» **WHAT YOU WILL DO**: Write out all the entries word for word, but skip any images.

» **PROVIDED RECORDS**:
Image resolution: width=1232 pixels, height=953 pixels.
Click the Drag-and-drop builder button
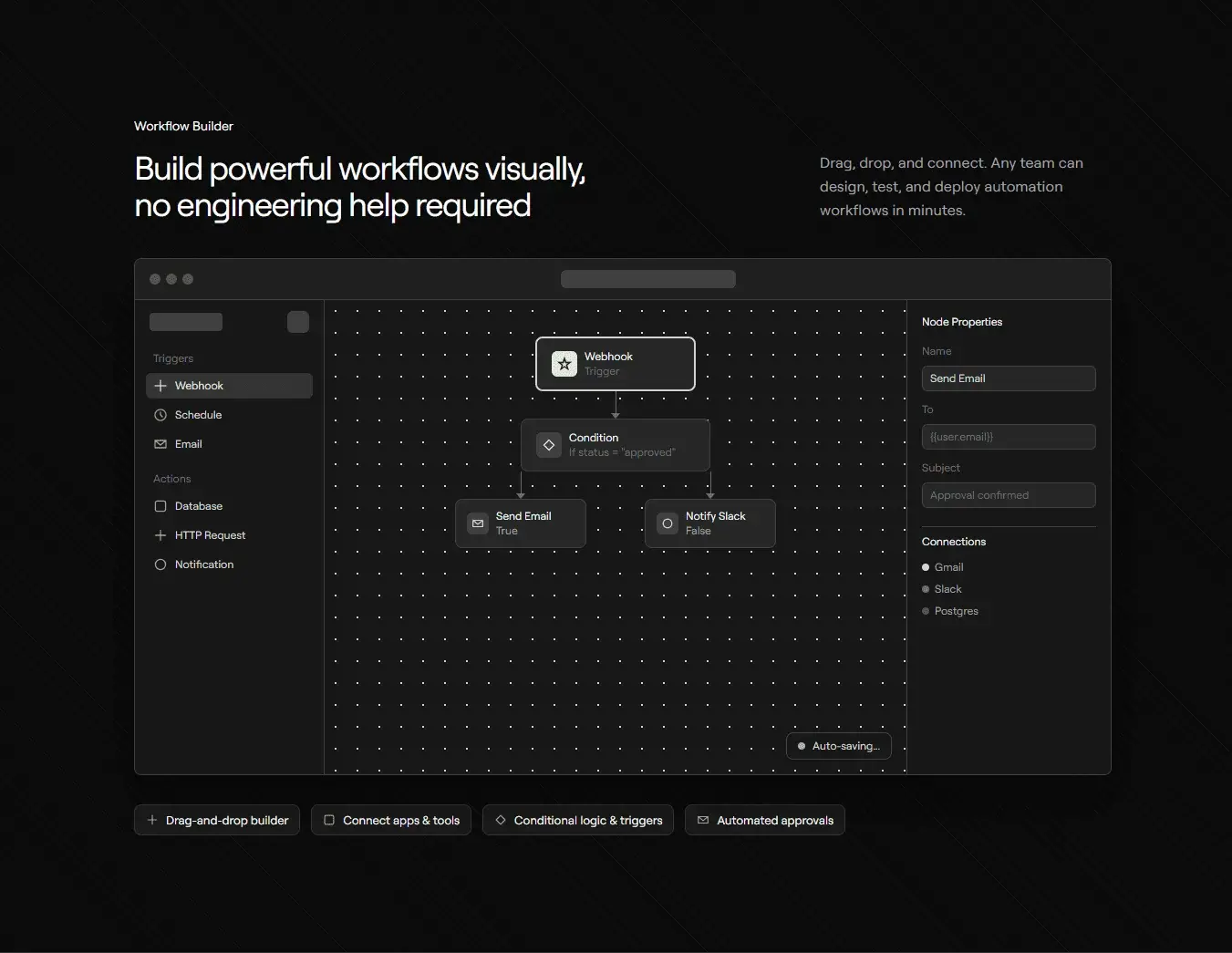[217, 820]
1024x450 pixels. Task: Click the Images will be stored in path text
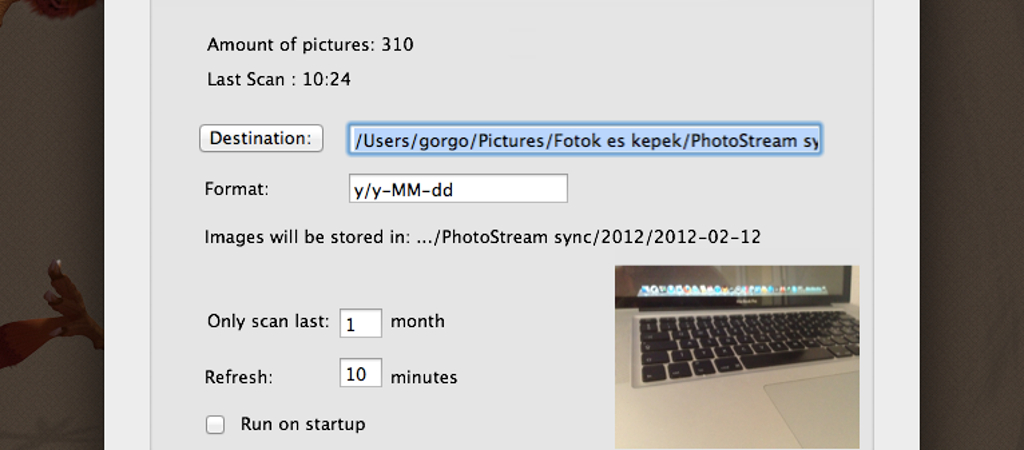(x=483, y=237)
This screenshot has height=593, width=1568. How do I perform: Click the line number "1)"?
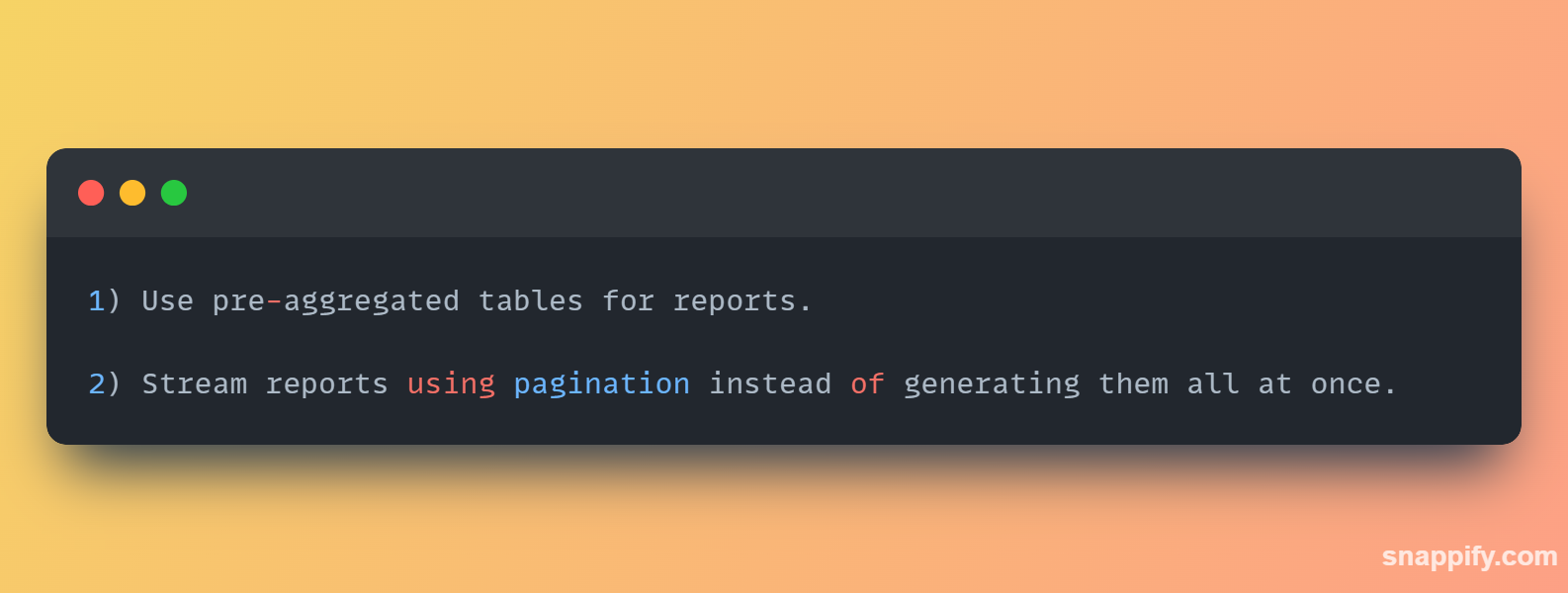point(104,300)
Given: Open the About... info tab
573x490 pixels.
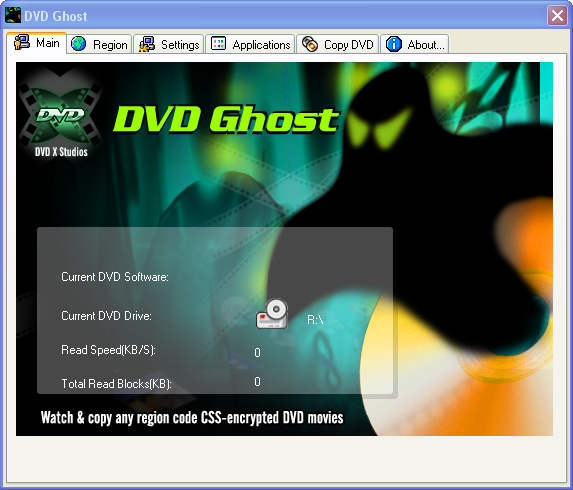Looking at the screenshot, I should point(415,45).
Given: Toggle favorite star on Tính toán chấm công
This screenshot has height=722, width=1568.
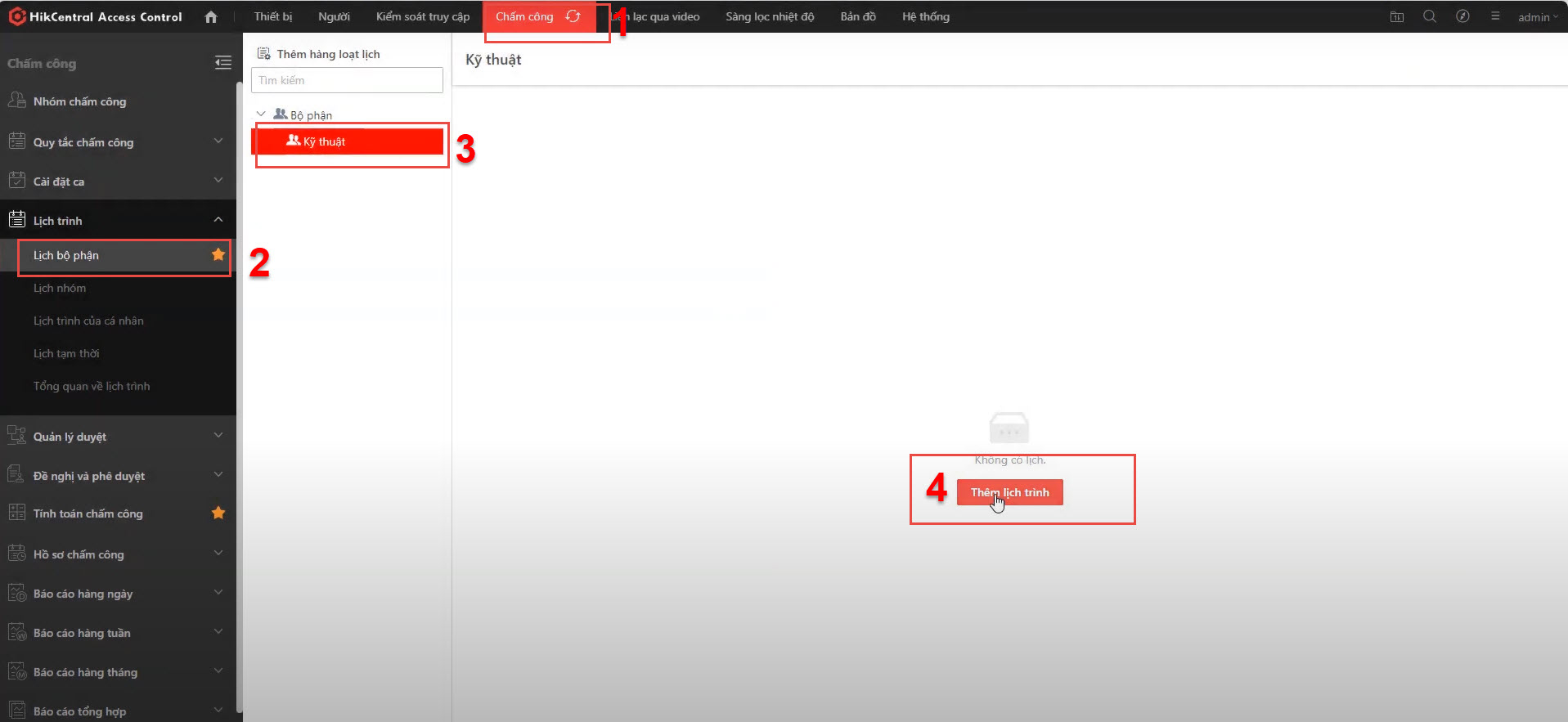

» **EXERCISE RESPONSE**:
Image resolution: width=1232 pixels, height=953 pixels.
Click the Drag-and-drop builder button
[217, 820]
1024x450 pixels. Task: Click the Images will be stored in path text
(x=483, y=237)
This screenshot has height=593, width=1568. How do I perform: Click the line number "1)"?
point(104,300)
Given: Open the About... info tab
573x490 pixels.
Looking at the screenshot, I should point(415,45).
Given: Toggle favorite star on Tính toán chấm công
This screenshot has height=722, width=1568.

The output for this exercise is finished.